I initially got interested in taking AlphaZero apart because I wanted to see whether it could be used to create agents for playing the new kind of game I’m working on. These new kinds of games are just like regular games, but with a twist: figuring out who won (equivalently, computing the reward function) might be best done using a quantum computer.

This is still my primary interest. But AlphaZero turned out to be a lot cooler than I’d originally thought. As I started playing with its machinery, I started wondering about what situations it might be possible to apply it to outside of just playing games. So what I thought I’d do here is try to explain it in a general way, but use Tangled to make the ideas concrete.

Regardless of which situation you might want to apply it to, there are a few things you need to work through first. In this post, I’ll walk you through the steps you’ll have to take to apply it to whatever situation you are interested in. All I ask in return is that when you unleash your paperclip maximizer into the world you give me some warning. Fair?

There are three key things you need to define before you build any reinforcement learning agent. They are the things listed in the diagram in the previous post — state, actions, and reward. Let me reproduce it here so you can stare at its sparse majesty yet again!

Once you have these three things defined, mostly everything else is just machinery. But this first step of defining what these are, and in particular how you are going to represent state (this is the hard one), is not always straightforward. There’s no prescriptive way for me to describe how to do it in general.

Instead what I’m going to do is show you how to do it in the specific case of building agents for playing Tangled, but I’ll try to give you some insight into how I think about the more general case.

Step 0: What Is Your Agent’s Overarching Purpose?

To do:
a – In the AlphaZero post, which three things must be defined before building any reinforcement learning agent?
b – Decide whether each statement agrees with the AlphaZero post, answering yes or no and quoting the words that settle it: (i) Representing state is described as the hard one of the three. (ii) The author offers a prescriptive general method for defining the three things. (iii) The new kind of game is no longer the author's primary interest.
c – Please reproduce the stretch of the AlphaZero post from "There are three" through "it in general.".
The lines after this point come from an unrelated source.

Material provided:
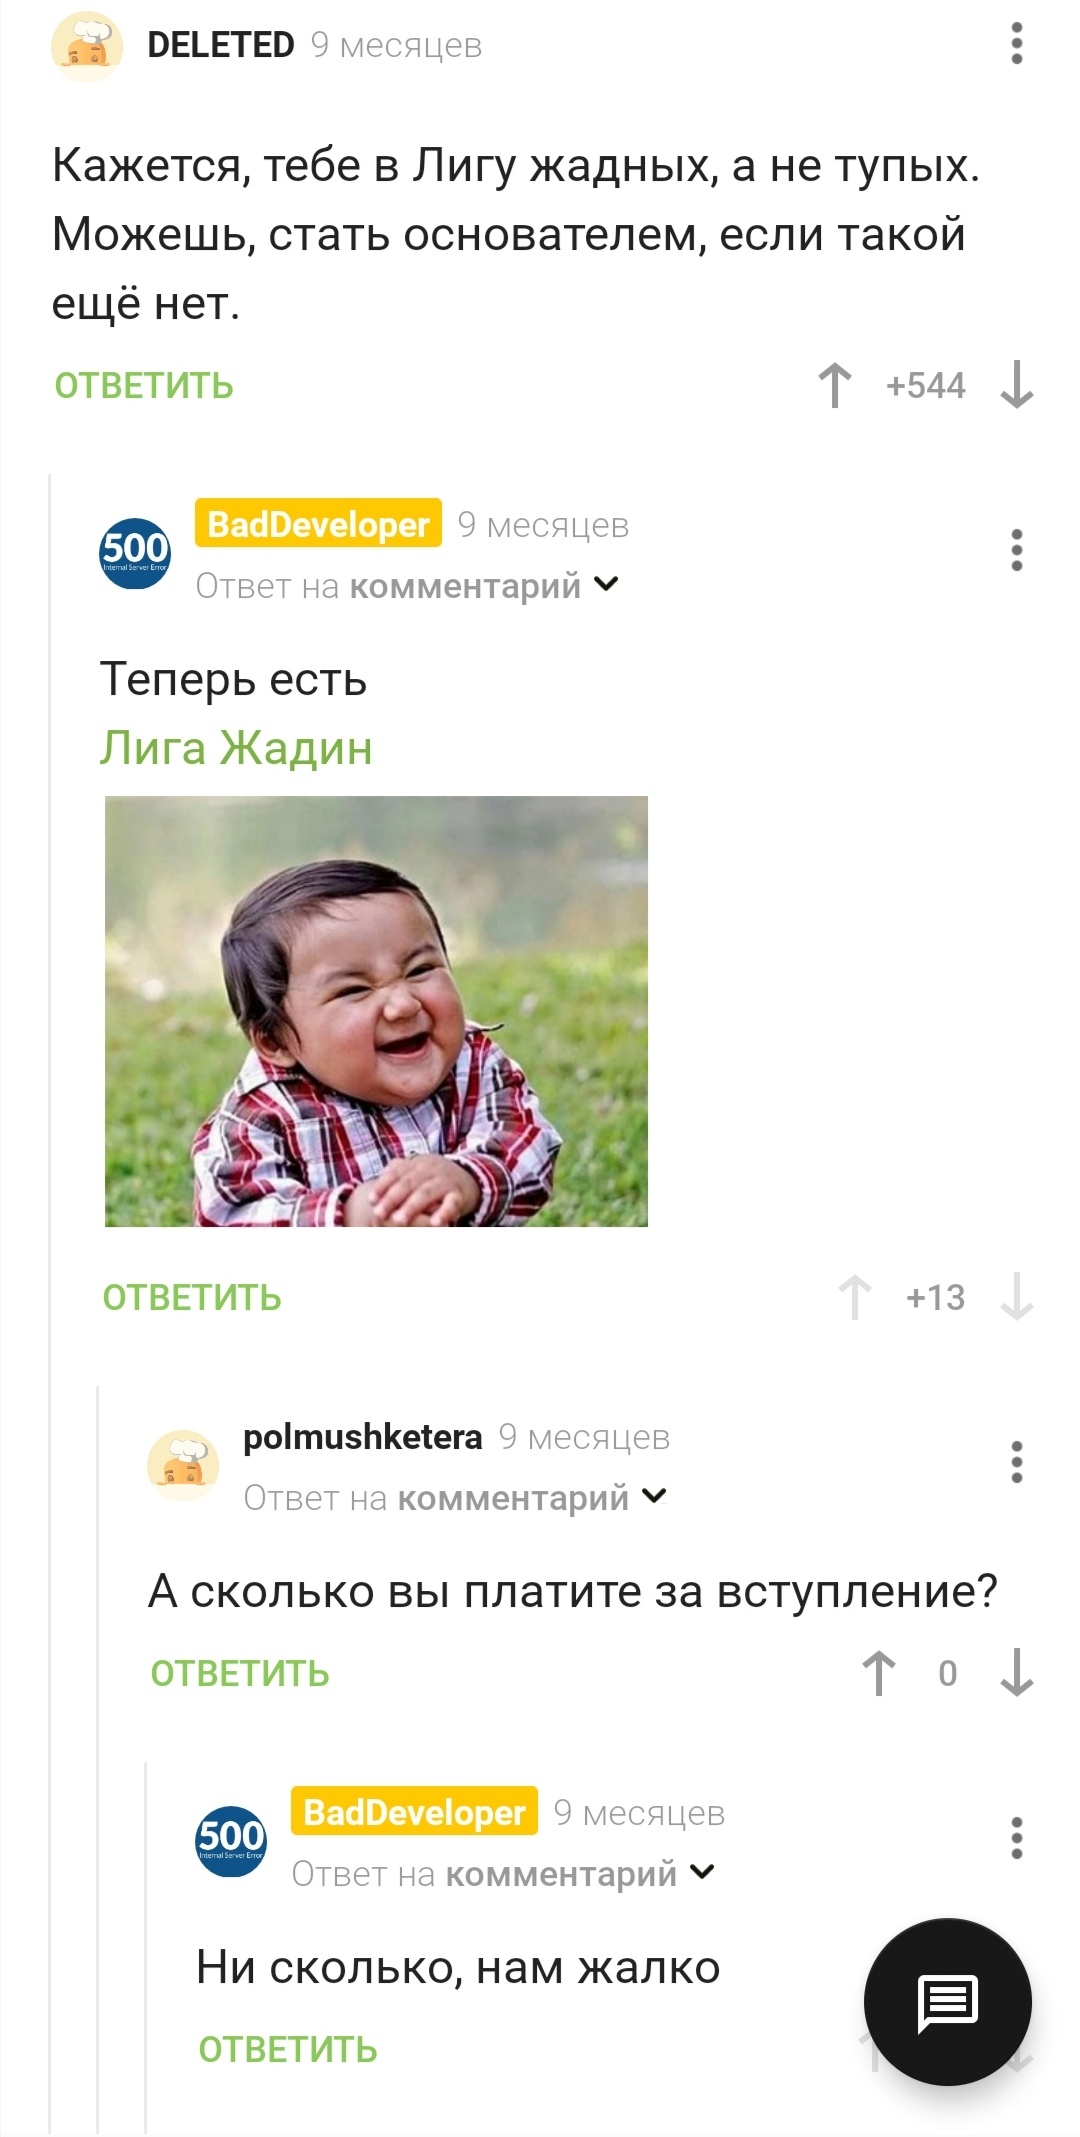
Task: Upvote BadDeveloper's comment rated +13
Action: click(x=854, y=1297)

The results:
a – State, actions, and reward.

b –
(i) Yes: "in particular how you are going to represent state (this is the hard one)"
(ii) No: "There’s no prescriptive way for me to describe how to do it in general."
(iii) No: "This is still my primary interest."

c –
There are three key things you need to define before you build any reinforcement learning agent. They are the things listed in the diagram in the previous post — state, actions, and reward. Let me reproduce it here so you can stare at its sparse majesty yet again!

Once you have these three things defined, mostly everything else is just machinery. But this first step of defining what these are, and in particular how you are going to represent state (this is the hard one), is not always straightforward. There’s no prescriptive way for me to describe how to do it in general.